Infine, in un ambiente narrativo dove le catarsi sono derivate da casualità di stampo (ancora una volta) pynchoniano, il contenuto emozionale del testo sta quasi tutto in questa implicita critica dell’universo mondo, l’ennesimo sfogo contro il senso d’impotenza che si respira, e i pericoli in cui ci si può imbattere, nello scenario di un’America trasformata in campo da gioco dei poteri più forti e barbarici: dal potere scientifico (impersonato dalla dottoressa Davies), fino alla long manus occulta del governo (l’agente segreto Nanna).
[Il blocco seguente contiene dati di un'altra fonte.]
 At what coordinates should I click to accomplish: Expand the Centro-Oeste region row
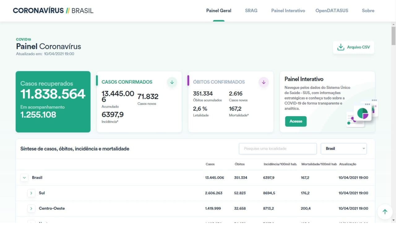pos(31,208)
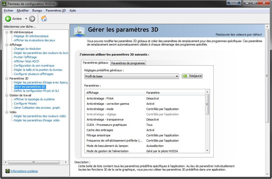Screen dimensions: 272x179
Task: Open the Fichier menu
Action: (x=8, y=11)
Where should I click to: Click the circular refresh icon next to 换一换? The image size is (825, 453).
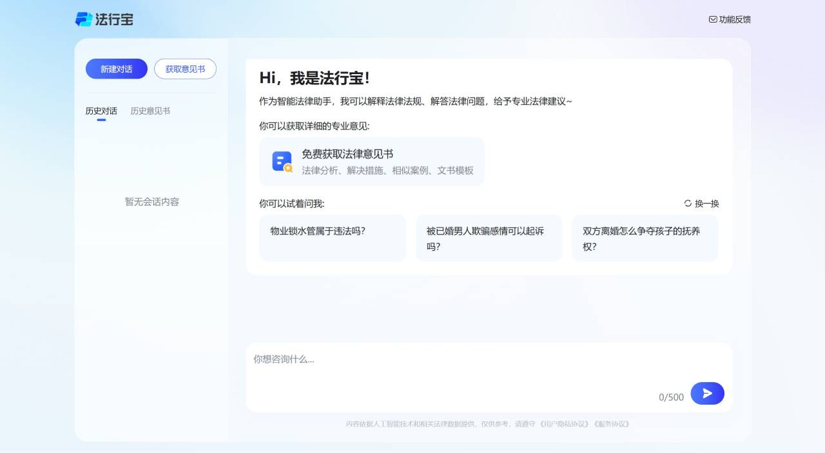click(687, 203)
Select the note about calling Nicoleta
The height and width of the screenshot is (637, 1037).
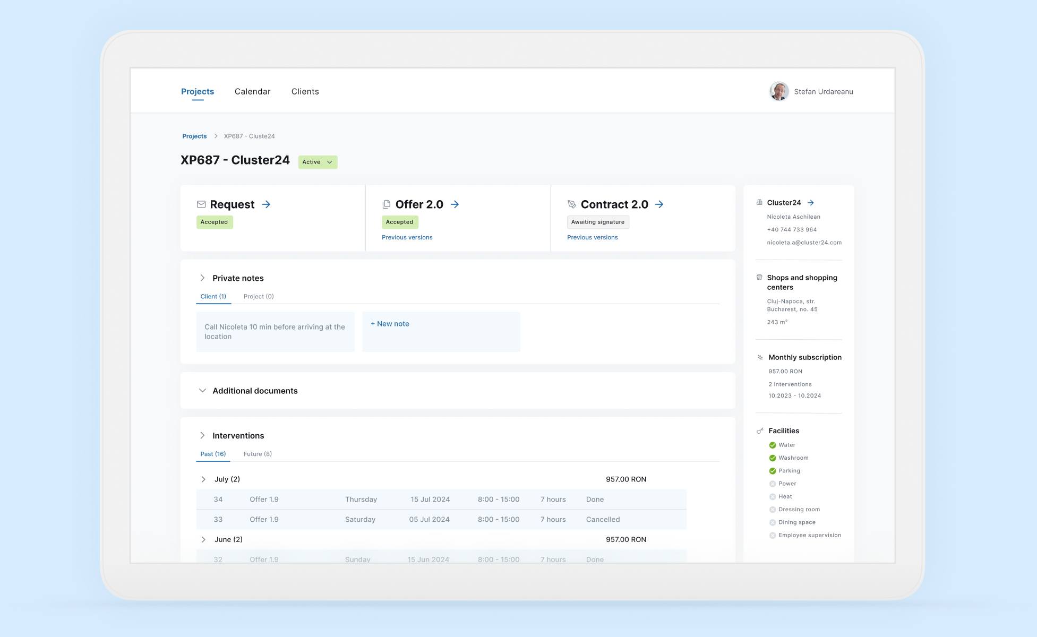point(275,331)
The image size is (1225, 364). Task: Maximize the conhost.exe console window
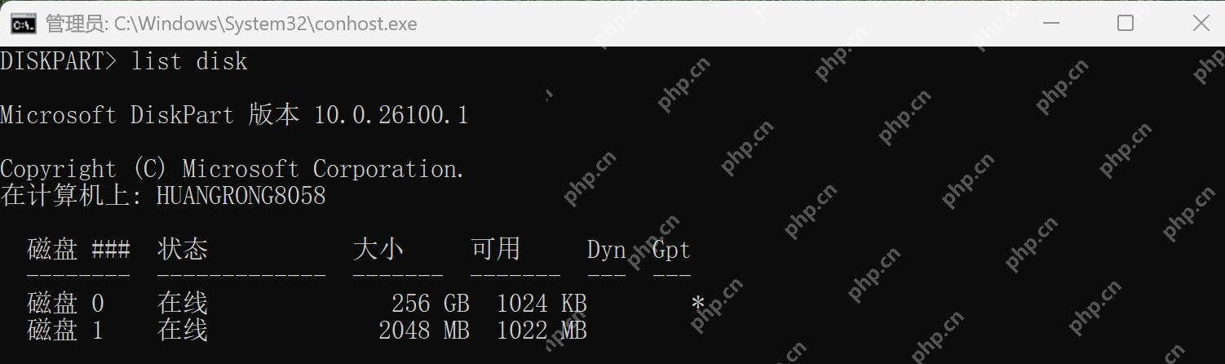pyautogui.click(x=1125, y=23)

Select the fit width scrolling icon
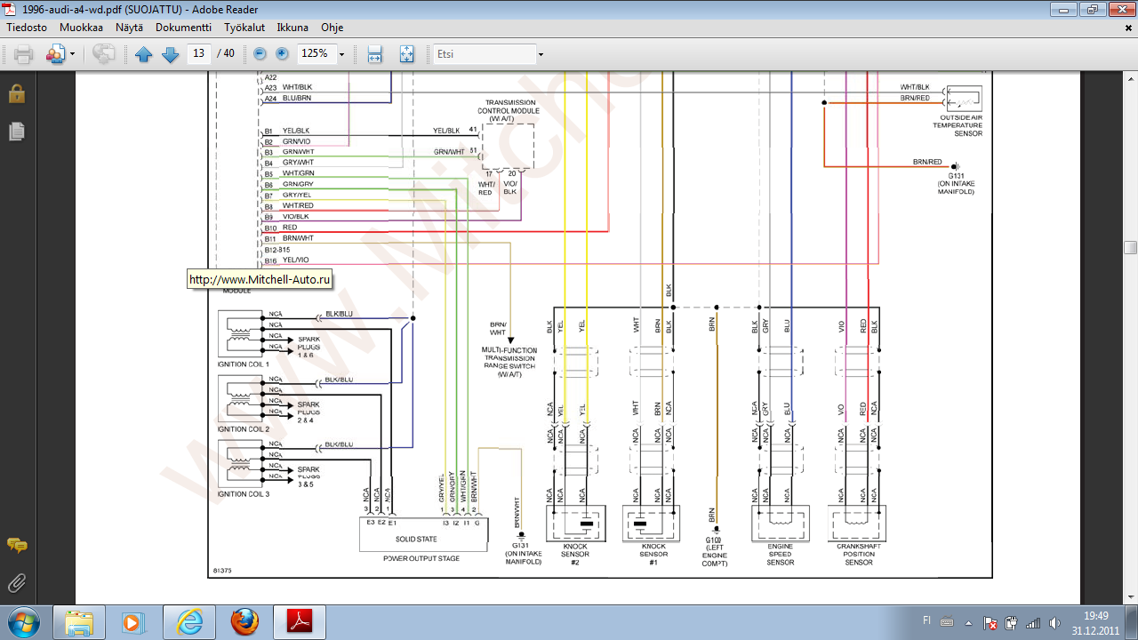click(x=374, y=54)
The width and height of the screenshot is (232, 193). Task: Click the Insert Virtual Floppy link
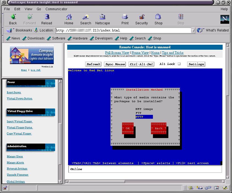(x=20, y=121)
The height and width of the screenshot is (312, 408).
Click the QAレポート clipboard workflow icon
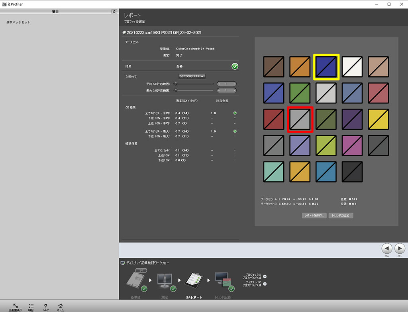click(x=194, y=282)
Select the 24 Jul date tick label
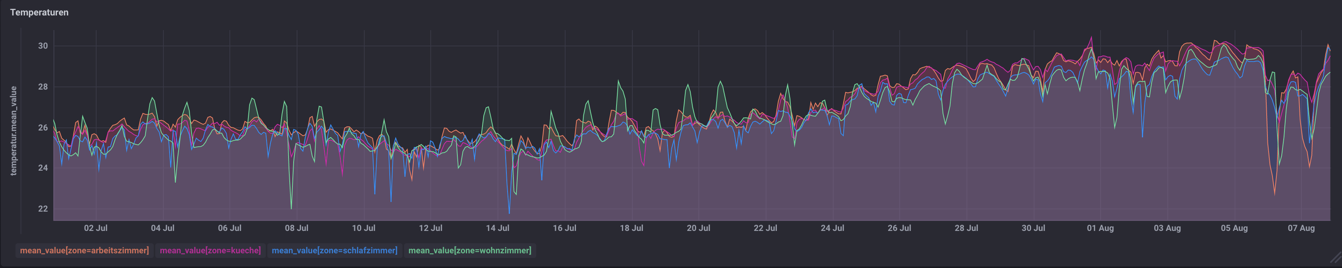The height and width of the screenshot is (268, 1342). point(832,228)
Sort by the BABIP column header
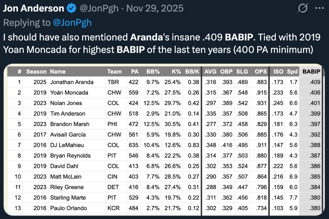 click(x=311, y=72)
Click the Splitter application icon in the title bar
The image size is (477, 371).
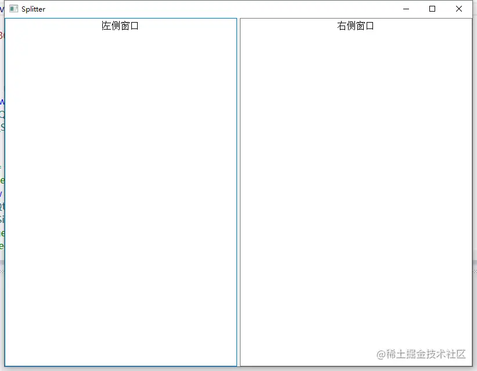coord(13,9)
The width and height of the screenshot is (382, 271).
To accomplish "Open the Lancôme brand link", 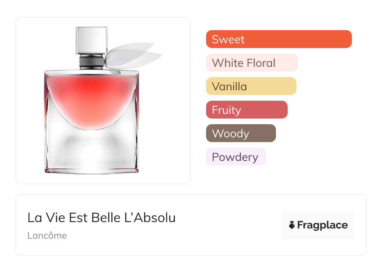I will (47, 236).
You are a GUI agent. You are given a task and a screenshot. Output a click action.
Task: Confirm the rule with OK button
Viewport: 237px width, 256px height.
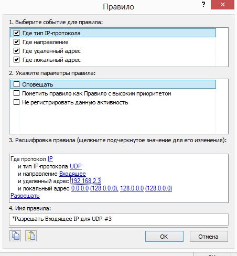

Tutti vogliono impadronirsi del miracolo e proprio di fronte all’essere più indifeso, un neonato, mostrano il loro volto più turpe.
E Ralph è solo un bambino, anche se scrive poesie sofisticatissime e legge di tutto (del re­sto non è nemmeno un vero genio perché, co­me sostiene lui stesso, non è in grado di guida­re) e l’unica cosa di cui ha bisogno è la sua mamma e un ambiente tranquillo in cui cresce­re. Dunque Everett con i suoi discorsi sul linguag­gio, le sue teorie filosofiche, gli sberleffi alla cultura accademica, alla scienza priva di uma­nità e al governo degli Stati Uniti, non fa altro che sostenere che dopo tutto l’unica cosa che vince sull’intelletto è l’amore e che ciò che smaschera l’idiozia dell’ostentazione intellet­tuale è solo l’ironia. Proprio l’ironia con cui Ralph/Everett mena fendenti all’establishment culturale, declinata attraverso trovate argute e taglienti, riflessioni semiserie su significanti e significati, acide sferzate al senso comune unitamente a una scrittura veloce, che incalza e corrompe – salva il romanzo, che troppo spesso appare eccessivamente tronfio e piaciuto, rivelando anche un’umanità profonda e dolente a cui i protagonisti cercano di non soccombere.